Ahem. Moving swiftly on. They’re disturbed by a masked figure and the young gentleman makes the terminal mistake of giving chase. The young lady makes the equally inadvisable mistake of getting out of the car. The killer strikes. Once she’s dead, he really gets to work.

A note on the title. ‘Torso’ is pretty meaningless, notwithstanding the killer’s hacksaw technique in the latter stages of the proceedings. The original title is much more apposite: ‘I corpi presentano tracce di violenza carnale’. Which you don’t have to be a linguist to figure out means ‘the bodies showed signs of carnal violence’. And why? Because, as the killer puts it – and I’m giving nothing away here whatsoever – “they were all dolls, just stupid dolls made of flesh and blood”.

The overpass victim – Florence (Patrizia Adiutori) – was a classmate of Jane (Suzy Kendall) and Daniela (Tina Aumont), both of whom are studying art in Rome. Florence’s murder coincides with Daniela’s stalking by the spurned by persistent Stefano (Roberto Bisacco) and their friend Carol (Christina Airoldi) acting out of character. Then there’s a second murder. But fear not – Inspector Martino (Luciano De Ambrosis) is on the case and he’s tenaciously following up a lead.

Uh, actually, this being a giallo and coppers in gialli being as effectual as a bulletproof vest made out of rice paper, scratch that. Be afraid. Be very afraid. Daniela is. She’s seen something she thinks might be important and she’s initially convinced that it implicates Stefano. Jane uncovers evidence that she believes is to the contrary. Nonetheless, Daniela gets a whispered message warning her against talking to the police. Her nerves shredded, Daniela’s uncle (whose attentions towards her seem more voyeuristic than avuncular) suggests she repair to his villa in the country to rest and recuperate. A business trip prevents him from accompanying her, so Daniela invites Jane, along with Ursula (Carla Brait) and Katia (Angela Covello), who have their own motivations for sequestering themselves away in the back waters.

This turns out to be the biggest mistake since Florence decided to get out of the Mini and go looking for her boyfriend, rather than locking all the doors, firing up the ignition and getting the fuck out of Dodge.

The second half of the film follows the girls to the villa, where the rural idyll turns very sour very quickly. The local yokels take an unhealthy interest in them. Stalker-boy Stefano shows up. Jane sustains an injury that puts her at a disadvantage when the killer comes calling. The last half hour is a sustained cat-and-mouse sequence which sees Martino at his tension-ratcheting best.

And it’s because he handles the suspense and the shocks so well that ‘Torso’ emerges a damn fine giallo rather than the cheap sex ‘n’ violence exploitationer it was obviously conceived as.

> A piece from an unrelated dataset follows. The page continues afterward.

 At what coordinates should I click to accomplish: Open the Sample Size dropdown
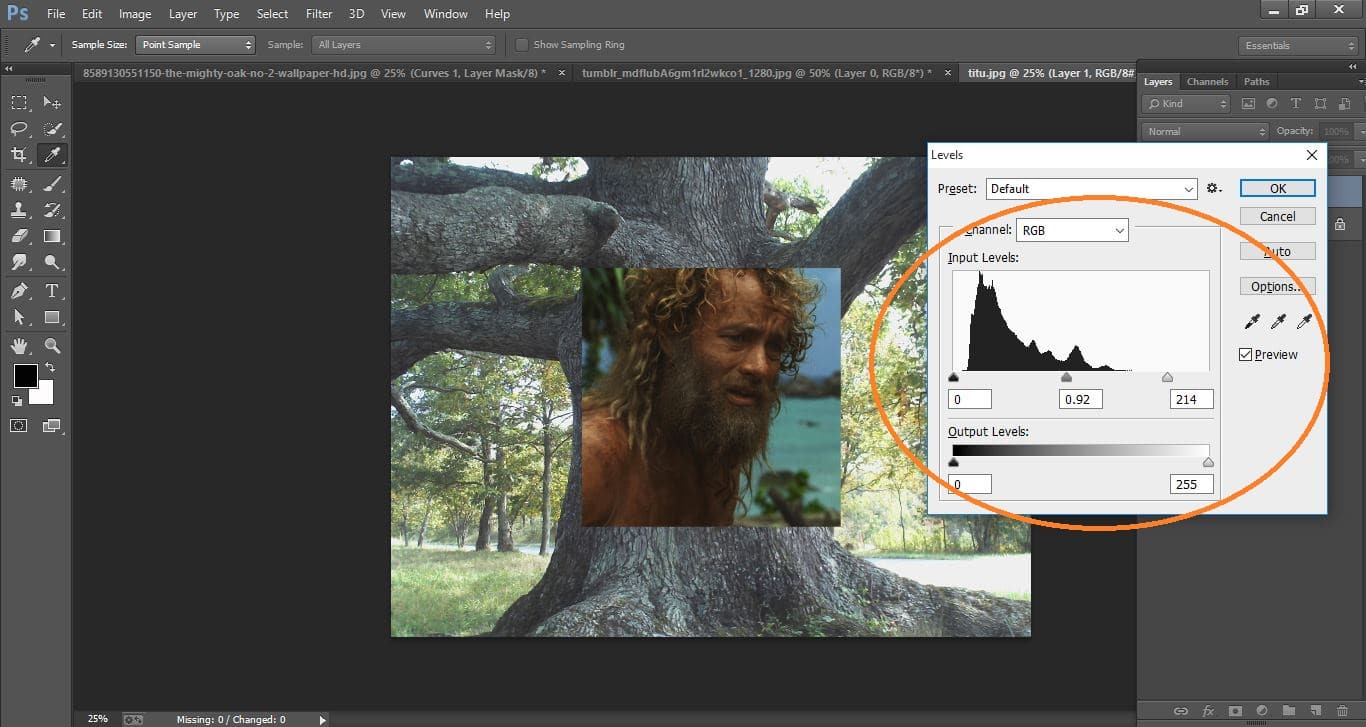(x=195, y=44)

Sure, it oozes sleaze: the nudity is as copious as the slayings and Martino takes pains to render two of the victims in a state of undress at point of death, plus it deserves a special award for the most gratuitous J&B placement in the history of gialli

… (just in case Ms Brait’s elegant form is too distracting, it’s the ashtray), but ‘Torso’ is worlds removed from the clumsy wank-fodder of ‘Strip Nude for Your Killer’ or the grim misogyny of ‘The New York Ripper’. It’s effectively paced, makes good use of the kind of subjective prowling camerawork normally associated with Argento, and it’s slew of red-herrings and misdirections keep you guessing right up to the buttock-clenching finale.

This was the fifth of five consecutive gialli Martino made between 1971 and 1973, following ‘The Strange Vice of Mrs Wardh’, ‘The Case of the Scorpion’s Tail’, ‘All the Colours of the Dark’ and ‘Your Vice is a Locked Room and Only I Have the Key’. And that’s a hell of a good run by anyone’s standards.